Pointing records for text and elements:
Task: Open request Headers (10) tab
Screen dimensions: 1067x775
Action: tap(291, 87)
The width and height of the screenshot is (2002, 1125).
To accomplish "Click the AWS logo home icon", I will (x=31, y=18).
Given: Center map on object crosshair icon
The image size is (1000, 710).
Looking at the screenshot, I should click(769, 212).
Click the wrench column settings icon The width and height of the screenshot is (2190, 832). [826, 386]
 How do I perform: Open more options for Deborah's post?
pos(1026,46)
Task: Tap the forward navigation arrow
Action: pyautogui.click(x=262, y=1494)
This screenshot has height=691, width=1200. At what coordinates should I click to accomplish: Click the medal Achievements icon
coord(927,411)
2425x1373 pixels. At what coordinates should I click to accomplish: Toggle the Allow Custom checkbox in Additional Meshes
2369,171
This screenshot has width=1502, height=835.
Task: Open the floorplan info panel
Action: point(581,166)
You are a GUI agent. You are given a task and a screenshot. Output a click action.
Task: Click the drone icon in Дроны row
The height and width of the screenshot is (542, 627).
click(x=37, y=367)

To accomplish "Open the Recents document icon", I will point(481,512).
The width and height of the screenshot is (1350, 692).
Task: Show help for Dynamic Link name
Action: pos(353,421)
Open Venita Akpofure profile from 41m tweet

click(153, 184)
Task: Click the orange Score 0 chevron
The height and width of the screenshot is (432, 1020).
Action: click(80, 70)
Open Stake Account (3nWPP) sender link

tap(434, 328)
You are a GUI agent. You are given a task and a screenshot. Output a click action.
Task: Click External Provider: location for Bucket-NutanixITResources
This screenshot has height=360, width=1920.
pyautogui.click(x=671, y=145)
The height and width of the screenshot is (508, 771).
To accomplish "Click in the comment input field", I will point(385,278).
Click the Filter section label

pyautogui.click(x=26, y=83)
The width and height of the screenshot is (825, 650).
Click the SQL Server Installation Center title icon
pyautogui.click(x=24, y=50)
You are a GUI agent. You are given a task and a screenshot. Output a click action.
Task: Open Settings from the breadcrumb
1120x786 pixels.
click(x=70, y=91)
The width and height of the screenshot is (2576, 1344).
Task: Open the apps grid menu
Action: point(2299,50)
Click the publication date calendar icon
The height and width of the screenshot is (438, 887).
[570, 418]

| The request |
Can you convert every line of the listing above into a Markdown table with the columns "No." and "Line", numbering the rows and leaving out blank lines?

| Answer for this exercise |
| No. | Line |
|---|---|
| 1 | Task: Open request Headers (10) tab |
| 2 | Screen dimensions: 1067x775 |
| 3 | Action: tap(291, 87) |
| 4 | The width and height of the screenshot is (2002, 1125). |
| 5 | To accomplish "Click the AWS logo home icon", I will (x=31, y=18). |
| 6 | Given: Center map on object crosshair icon |
| 7 | The image size is (1000, 710). |
| 8 | Looking at the screenshot, I should click(769, 212). |
| 9 | Click the wrench column settings icon The width and height of the screenshot is (2190, 832). [826, 386] |
| 10 |  How do I perform: Open more options for Deborah's post? |
| 11 | pos(1026,46) |
| 12 | Task: Tap the forward navigation arrow |
| 13 | Action: pyautogui.click(x=262, y=1494) |
| 14 | This screenshot has height=691, width=1200. At what coordinates should I click to accomplish: Click the medal Achievements icon |
| 15 | coord(927,411) |
| 16 | 2425x1373 pixels. At what coordinates should I click to accomplish: Toggle the Allow Custom checkbox in Additional Meshes |
| 17 | 2369,171 |
| 18 | This screenshot has width=1502, height=835. |
| 19 | Task: Open the floorplan info panel |
| 20 | Action: point(581,166) |
| 21 | You are a GUI agent. You are given a task and a screenshot. Output a click action. |
| 22 | Task: Click the drone icon in Дроны row |
| 23 | The height and width of the screenshot is (542, 627). |
| 24 | click(x=37, y=367) |
| 25 | To accomplish "Open the Recents document icon", I will point(481,512). |
| 26 | The width and height of the screenshot is (1350, 692). |
| 27 | Task: Show help for Dynamic Link name |
| 28 | Action: pos(353,421) |
| 29 | Open Venita Akpofure profile from 41m tweet |
| 30 | click(153, 184) |
| 31 | Task: Click the orange Score 0 chevron |
| 32 | The height and width of the screenshot is (432, 1020). |
| 33 | Action: click(80, 70) |
| 34 | Open Stake Account (3nWPP) sender link |
| 35 | tap(434, 328) |
| 36 | You are a GUI agent. You are given a task and a screenshot. Output a click action. |
| 37 | Task: Click External Provider: location for Bucket-NutanixITResources |
| 38 | This screenshot has height=360, width=1920. |
| 39 | pyautogui.click(x=671, y=145) |
| 40 | The height and width of the screenshot is (508, 771). |
| 41 | To accomplish "Click in the comment input field", I will point(385,278). |
| 42 | Click the Filter section label |
| 43 | pyautogui.click(x=26, y=83) |
| 44 | The width and height of the screenshot is (825, 650). |
| 45 | Click the SQL Server Installation Center title icon |
| 46 | pyautogui.click(x=24, y=50) |
| 47 | You are a GUI agent. You are given a task and a screenshot. Output a click action. |
| 48 | Task: Open Settings from the breadcrumb |
| 49 | 1120x786 pixels. |
| 50 | click(x=70, y=91) |
| 51 | The width and height of the screenshot is (2576, 1344). |
| 52 | Task: Open the apps grid menu |
| 53 | Action: point(2299,50) |
| 54 | Click the publication date calendar icon |
| 55 | The height and width of the screenshot is (438, 887). |
| 56 | [570, 418] |